##### Data yang Ditampilkan #####

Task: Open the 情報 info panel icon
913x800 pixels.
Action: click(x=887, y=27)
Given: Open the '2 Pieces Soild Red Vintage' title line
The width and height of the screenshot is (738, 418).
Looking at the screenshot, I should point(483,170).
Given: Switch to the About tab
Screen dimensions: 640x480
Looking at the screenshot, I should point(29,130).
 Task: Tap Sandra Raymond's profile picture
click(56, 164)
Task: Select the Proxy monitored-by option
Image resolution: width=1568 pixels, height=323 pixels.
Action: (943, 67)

#####

◆ Petunjuk Pengerjaan
Salin ulang tanpa perubahan baris-baris materi di atas, mulai dari baris yang memuat "Given: Open the" dan terus hingga baris terakhir materi, kedua ujungnya ikut disalin.

◆ Jawaban Lengkap
Given: Open the '2 Pieces Soild Red Vintage' title line
The width and height of the screenshot is (738, 418).
Looking at the screenshot, I should point(483,170).
Given: Switch to the About tab
Screen dimensions: 640x480
Looking at the screenshot, I should point(29,130).
 Task: Tap Sandra Raymond's profile picture
click(56, 164)
Task: Select the Proxy monitored-by option
Image resolution: width=1568 pixels, height=323 pixels.
Action: (943, 67)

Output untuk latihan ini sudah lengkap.